In 2005, the company had revenue of $2 million, 13,000 customers and 25 employees. Webmail.us was the place work in Blacksburg, VA and the company got its pick of computer science graduates from Virginia Tech University.
Then in February of 2006, Google launched Gmail, Webmail.us’s first real competitive threat, Boebel said.
Despite the threat from Google, business continued to grow. By the end of 2006, Webmail.us had $4 million in revenue and 30,000 customers.
In 2007, Webmail.us was looking to raise $3 million to expand the company’s operations, but it never closed on the round, Boebel said. Instead, Rackspace acquired Webmail.us in September of 2007. That year, the company had made Inc. 500’s list of fastest growing private companies, ranking at number 217.
When Rackspace bought Webmail.us, the company had revenue of $8 million, 72,800 customers and 65 employees.
“By this point, Rackspace was our largest reseller and we were their fifth largest customer,” Boebel said. It was Rackspace’s first acquisition.
“Essentially, we had the autonomy to run the hosted email business inside Rackspace,” Boebel said. Webmail.us moved customer support to San Antonio but continued to grow the Blacksburg offices.

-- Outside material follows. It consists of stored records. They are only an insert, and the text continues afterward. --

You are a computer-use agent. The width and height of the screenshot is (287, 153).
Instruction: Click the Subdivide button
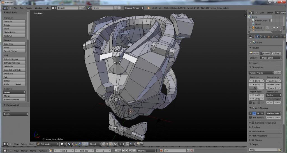[x=14, y=66]
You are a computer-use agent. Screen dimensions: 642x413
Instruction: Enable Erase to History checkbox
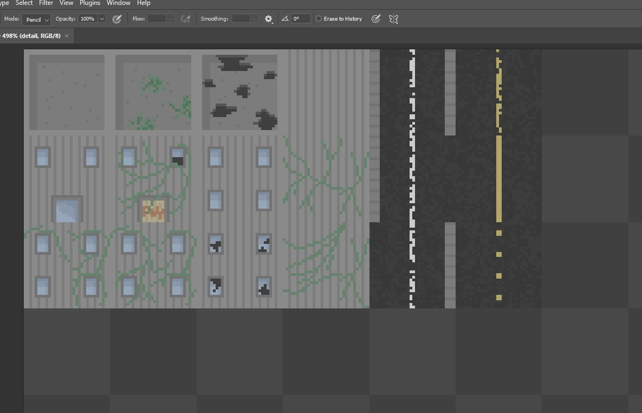pyautogui.click(x=319, y=19)
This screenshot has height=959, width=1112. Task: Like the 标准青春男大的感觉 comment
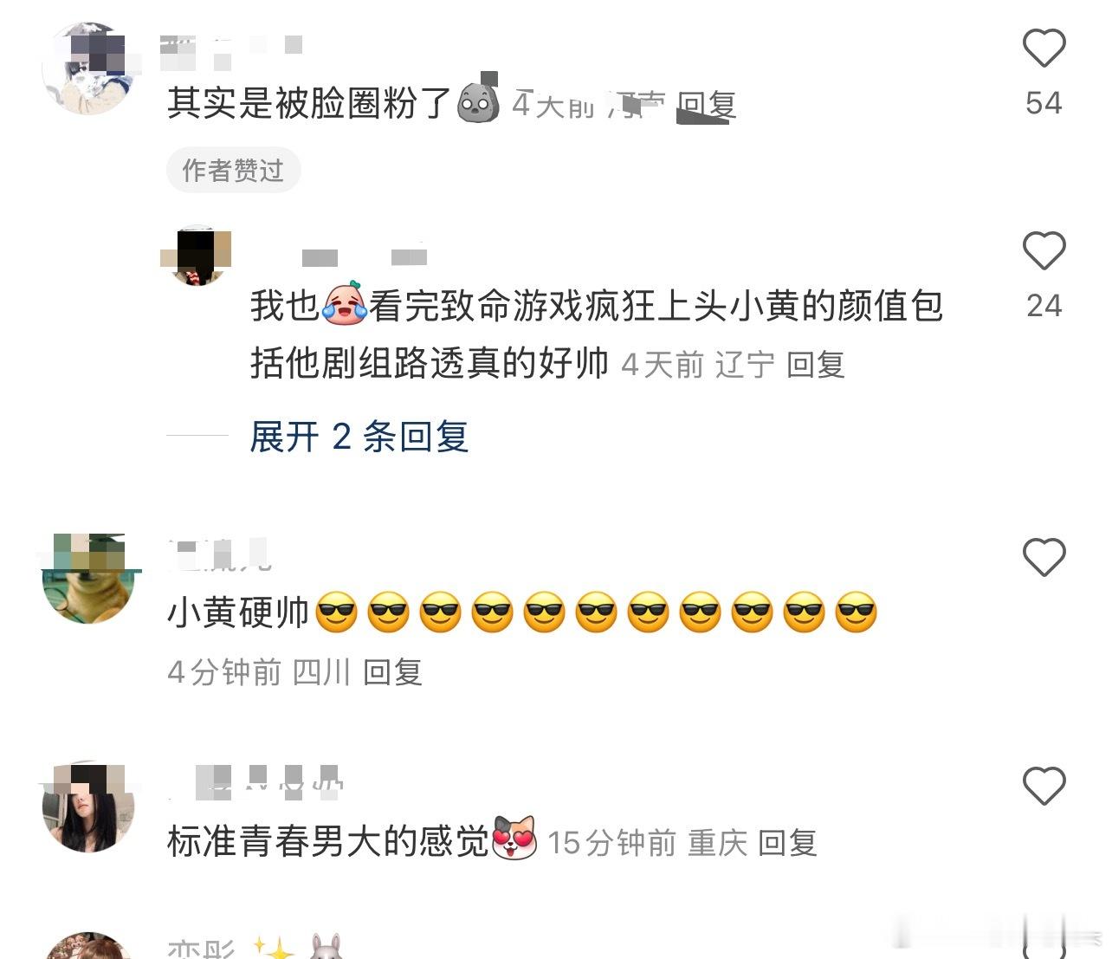1044,786
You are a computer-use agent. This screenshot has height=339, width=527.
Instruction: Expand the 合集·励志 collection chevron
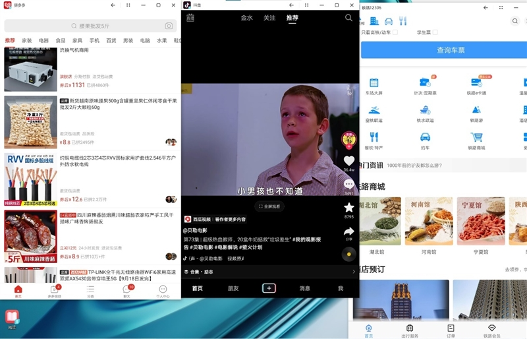[x=354, y=272]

From 2008 to 2010, Boebel worked at Rackspace and continued to double the email hosting revenue annually. He left the company and moved to Austin two years ago.
Austin has a more developed ecosystem for startups than San Antonio, Boebel said. It’s also a great place to raise a family. He is married and has a two-year-old son.
“A lot of things are happening in San Antonio, but not a lot of things are bringing it together,” he said. He said he hoped Geekdom would change that and serve as a catalyst for San Antonio’s technology community.
Today, Boebel acts as an angel investor in several technology startups, primarily based in Austin. His investments include WP Engine, a WordPress web hosting site and InfoChimps, a data management business.
His investment criteria centers on the people behind the startup.
“I’ve just got to really like the team,” Boebel said. “I definitely look for ones where I get along with the team really well.”
At Webmail.us, the founders hired people they liked and wanted to hang out with after work. That’s the same strategy Boebel uses in his investments.